In a nearly 50-minute interview to Karan Thapar for The Wire, Kang – who played a critical role in developing India’s indigenous rotavirus vaccine as well as vaccines for cholera and typhoid – said it’s likely the Oxford-AstraZeneca vaccine will be a better fit for India. This vaccine candidate only requires storage at -2⁰ to -8⁰ C, which can be facilitated by an ordinator refrigerator.
Kang is a fellow of the Royal Society and a professor at the Wellcome Trust Research Laboratory at the Christian Medical College in Vellore. According to her, India should “tailor” its vaccination programme “to what can be done, in which places and for which people”. In other words, the country could need a variety of specific responses, including different vaccines, for its diverse population.

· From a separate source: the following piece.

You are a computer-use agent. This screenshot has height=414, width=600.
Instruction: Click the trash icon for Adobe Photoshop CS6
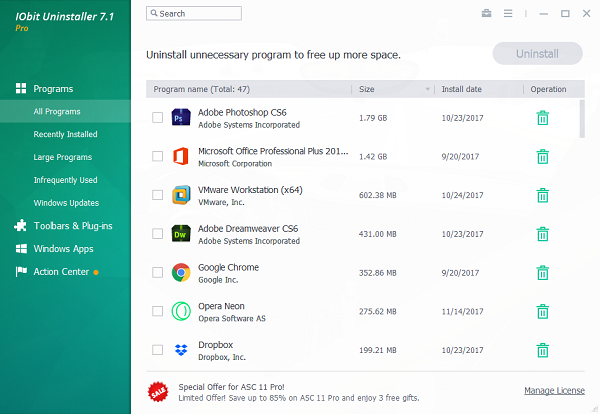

However, she expressed concerns about the manner in which the government planned to identify people falling into the four already identified priority groups for vaccination. These groups in descending order of priority are healthcare professionals, police and the armed forces, people older than 50 years and people below 50 years with co-morbidities. “How well will we do in identifying people and then sequencing between them?” Kang asked.
She also said there are different types of healthcare professionals – some who come in immediate contact with COVID-19 patients and others who provide critical support services. Will we discriminate between them? If so, on what basis? Kang also said that doctors and nurses can be differentiated between those who work in government hospitals and those who work in private hospitals. Will they be treated equally? These are the sorts of issues that still require answers.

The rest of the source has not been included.